Start of SUPPLIED ENTRIES
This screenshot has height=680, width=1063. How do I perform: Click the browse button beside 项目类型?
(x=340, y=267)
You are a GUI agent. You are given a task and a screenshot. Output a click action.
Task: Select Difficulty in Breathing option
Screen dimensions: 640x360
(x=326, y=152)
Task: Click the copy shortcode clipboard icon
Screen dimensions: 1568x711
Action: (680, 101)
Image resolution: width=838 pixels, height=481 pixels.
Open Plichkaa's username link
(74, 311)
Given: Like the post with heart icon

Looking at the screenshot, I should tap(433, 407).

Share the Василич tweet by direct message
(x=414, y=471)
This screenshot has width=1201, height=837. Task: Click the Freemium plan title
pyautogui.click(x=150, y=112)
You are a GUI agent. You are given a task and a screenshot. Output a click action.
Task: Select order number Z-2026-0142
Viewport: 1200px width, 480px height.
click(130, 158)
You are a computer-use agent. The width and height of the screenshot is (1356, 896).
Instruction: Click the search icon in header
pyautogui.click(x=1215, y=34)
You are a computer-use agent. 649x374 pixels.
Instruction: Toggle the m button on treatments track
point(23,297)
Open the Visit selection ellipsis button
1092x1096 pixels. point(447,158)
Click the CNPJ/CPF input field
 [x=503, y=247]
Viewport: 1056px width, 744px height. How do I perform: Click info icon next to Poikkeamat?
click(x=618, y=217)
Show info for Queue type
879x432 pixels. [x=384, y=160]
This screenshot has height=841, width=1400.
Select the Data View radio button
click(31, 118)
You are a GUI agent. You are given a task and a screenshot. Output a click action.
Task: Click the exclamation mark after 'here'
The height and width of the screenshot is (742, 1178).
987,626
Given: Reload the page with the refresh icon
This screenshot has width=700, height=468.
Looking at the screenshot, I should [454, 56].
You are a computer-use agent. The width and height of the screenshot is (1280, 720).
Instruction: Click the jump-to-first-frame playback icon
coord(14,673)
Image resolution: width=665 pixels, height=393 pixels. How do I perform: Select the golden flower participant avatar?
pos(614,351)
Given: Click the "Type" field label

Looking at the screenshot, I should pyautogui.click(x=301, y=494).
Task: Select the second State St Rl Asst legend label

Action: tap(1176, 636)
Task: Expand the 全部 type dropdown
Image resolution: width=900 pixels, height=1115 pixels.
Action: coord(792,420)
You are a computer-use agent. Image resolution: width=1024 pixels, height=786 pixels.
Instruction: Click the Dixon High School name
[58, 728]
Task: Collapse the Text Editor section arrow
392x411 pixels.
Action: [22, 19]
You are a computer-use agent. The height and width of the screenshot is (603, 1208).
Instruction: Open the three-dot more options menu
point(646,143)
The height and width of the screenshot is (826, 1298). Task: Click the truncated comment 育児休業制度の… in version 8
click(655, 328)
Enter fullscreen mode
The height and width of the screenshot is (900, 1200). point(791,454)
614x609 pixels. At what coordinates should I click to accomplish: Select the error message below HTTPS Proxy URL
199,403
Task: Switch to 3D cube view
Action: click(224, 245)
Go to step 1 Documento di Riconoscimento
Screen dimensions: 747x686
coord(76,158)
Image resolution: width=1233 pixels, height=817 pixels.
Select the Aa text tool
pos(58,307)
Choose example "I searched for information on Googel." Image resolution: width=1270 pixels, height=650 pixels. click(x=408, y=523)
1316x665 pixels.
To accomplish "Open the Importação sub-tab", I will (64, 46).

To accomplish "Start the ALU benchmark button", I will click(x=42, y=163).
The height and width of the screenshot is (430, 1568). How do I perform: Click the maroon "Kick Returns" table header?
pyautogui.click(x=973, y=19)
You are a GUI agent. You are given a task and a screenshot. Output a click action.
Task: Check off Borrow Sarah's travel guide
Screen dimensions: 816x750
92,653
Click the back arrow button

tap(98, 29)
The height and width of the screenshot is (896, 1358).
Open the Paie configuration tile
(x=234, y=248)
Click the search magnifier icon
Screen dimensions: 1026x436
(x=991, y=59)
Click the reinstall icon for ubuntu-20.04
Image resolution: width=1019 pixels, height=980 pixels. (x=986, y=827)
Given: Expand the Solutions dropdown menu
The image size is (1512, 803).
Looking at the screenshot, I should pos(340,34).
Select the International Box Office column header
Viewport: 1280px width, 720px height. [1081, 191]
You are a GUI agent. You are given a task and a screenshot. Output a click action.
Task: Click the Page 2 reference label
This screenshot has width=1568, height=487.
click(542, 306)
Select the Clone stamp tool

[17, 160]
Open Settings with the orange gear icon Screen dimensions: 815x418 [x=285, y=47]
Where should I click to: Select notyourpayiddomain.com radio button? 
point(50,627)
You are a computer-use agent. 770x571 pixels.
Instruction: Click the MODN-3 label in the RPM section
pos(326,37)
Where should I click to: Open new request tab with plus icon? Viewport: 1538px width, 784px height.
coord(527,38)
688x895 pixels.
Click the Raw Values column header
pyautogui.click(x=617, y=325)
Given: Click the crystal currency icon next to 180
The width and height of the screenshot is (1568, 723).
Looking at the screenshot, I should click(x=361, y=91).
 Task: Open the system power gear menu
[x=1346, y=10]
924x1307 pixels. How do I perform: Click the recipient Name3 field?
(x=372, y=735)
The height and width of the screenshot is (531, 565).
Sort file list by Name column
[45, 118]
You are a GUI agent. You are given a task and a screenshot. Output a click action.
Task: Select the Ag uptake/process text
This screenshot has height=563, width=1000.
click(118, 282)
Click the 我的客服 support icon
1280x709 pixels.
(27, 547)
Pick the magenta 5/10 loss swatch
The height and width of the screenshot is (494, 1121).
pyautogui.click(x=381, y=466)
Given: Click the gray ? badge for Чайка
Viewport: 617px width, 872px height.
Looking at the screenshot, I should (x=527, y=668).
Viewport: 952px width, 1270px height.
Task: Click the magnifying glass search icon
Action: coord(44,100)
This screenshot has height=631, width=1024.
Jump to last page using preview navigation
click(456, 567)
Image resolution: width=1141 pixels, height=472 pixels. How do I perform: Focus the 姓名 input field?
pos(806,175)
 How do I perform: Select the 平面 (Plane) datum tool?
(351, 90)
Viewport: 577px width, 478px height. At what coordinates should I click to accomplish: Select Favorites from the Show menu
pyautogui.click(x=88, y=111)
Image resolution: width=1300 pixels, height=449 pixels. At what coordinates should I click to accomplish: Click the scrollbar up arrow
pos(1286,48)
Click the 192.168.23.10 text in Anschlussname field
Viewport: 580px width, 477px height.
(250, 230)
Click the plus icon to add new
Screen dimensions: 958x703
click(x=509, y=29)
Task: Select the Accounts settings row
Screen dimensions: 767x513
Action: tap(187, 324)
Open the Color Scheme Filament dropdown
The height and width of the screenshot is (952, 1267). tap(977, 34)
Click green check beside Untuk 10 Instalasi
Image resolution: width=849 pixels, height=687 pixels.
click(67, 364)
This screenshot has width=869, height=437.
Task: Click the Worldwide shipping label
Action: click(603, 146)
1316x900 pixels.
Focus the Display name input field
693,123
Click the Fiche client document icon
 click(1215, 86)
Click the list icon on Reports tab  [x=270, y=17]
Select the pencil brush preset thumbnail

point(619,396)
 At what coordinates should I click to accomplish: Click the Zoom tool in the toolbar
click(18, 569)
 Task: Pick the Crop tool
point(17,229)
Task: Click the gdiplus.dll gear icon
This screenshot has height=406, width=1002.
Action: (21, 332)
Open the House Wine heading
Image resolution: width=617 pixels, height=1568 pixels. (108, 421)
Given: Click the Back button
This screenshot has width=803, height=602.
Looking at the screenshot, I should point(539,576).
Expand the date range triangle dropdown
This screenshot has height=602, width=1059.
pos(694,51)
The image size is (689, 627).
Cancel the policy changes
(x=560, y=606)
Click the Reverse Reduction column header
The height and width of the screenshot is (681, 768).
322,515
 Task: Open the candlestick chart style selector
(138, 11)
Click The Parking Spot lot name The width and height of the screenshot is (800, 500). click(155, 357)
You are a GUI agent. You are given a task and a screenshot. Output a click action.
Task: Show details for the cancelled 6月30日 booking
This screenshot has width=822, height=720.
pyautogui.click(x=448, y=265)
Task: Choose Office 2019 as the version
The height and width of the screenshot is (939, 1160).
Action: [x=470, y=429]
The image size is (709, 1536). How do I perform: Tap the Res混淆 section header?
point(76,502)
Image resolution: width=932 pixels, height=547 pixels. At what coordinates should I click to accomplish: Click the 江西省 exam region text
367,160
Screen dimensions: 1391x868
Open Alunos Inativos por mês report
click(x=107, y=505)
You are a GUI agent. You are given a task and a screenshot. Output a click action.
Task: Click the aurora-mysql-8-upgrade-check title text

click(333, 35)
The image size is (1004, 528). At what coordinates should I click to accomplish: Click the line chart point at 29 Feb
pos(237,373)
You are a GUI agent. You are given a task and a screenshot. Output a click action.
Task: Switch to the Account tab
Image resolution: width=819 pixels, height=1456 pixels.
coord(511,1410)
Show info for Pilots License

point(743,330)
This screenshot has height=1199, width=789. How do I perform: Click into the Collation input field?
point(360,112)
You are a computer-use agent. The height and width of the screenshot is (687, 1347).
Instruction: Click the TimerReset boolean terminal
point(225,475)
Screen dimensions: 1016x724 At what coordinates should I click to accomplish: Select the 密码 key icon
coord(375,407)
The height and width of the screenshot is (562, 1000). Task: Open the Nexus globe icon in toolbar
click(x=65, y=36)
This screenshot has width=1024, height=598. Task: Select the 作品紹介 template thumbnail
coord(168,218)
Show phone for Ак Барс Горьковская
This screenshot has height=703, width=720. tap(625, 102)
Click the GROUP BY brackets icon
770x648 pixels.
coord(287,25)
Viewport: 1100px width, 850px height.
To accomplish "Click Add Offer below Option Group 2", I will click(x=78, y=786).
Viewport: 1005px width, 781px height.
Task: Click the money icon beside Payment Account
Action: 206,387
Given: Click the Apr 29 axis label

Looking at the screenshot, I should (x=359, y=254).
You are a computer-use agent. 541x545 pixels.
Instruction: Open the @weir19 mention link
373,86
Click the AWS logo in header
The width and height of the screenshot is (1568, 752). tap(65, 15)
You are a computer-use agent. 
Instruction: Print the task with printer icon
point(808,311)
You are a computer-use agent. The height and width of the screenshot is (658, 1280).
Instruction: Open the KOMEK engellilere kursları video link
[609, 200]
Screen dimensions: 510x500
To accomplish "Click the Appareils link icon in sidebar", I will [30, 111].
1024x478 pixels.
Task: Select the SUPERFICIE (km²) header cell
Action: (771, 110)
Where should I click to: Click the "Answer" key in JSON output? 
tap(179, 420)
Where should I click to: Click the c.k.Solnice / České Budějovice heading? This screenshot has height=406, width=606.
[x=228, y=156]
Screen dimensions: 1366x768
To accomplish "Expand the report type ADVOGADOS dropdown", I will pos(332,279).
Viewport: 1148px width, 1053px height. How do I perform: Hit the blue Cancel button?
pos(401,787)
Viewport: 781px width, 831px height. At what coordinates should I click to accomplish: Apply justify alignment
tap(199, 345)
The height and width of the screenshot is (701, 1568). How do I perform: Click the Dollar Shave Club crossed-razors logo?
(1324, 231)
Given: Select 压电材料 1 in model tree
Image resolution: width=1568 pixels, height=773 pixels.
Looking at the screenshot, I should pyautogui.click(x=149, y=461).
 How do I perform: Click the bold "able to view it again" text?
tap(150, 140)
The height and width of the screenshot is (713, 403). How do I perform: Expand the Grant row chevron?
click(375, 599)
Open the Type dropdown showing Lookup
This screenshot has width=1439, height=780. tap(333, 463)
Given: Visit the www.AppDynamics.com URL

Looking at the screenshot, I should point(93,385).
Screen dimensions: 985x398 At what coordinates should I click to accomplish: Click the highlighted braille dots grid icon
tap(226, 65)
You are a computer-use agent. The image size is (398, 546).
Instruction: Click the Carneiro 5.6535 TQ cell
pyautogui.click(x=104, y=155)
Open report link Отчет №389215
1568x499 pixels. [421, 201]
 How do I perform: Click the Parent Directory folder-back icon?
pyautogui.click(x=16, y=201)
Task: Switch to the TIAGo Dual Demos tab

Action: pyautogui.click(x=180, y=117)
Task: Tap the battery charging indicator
End of SUPPLIED ENTRIES
Where a line of the data includes the string "computer", list that line.

You are a computer-use agent. The width and height of the screenshot is (1356, 896).
You are a computer-use agent. 649x374 pixels.
You are a computer-use agent. The width and height of the screenshot is (1280, 720).
You are a computer-use agent. Image resolution: width=1024 pixels, height=786 pixels.
You are a computer-use agent. The height and width of the screenshot is (603, 1208).
You are a computer-use agent. 770x571 pixels.
You are a computer-use agent. The height and width of the screenshot is (687, 1347).
You are a computer-use agent. 541x545 pixels.
You are a computer-use agent. 
You are a computer-use agent. The height and width of the screenshot is (658, 1280).
You are a computer-use agent. The image size is (398, 546).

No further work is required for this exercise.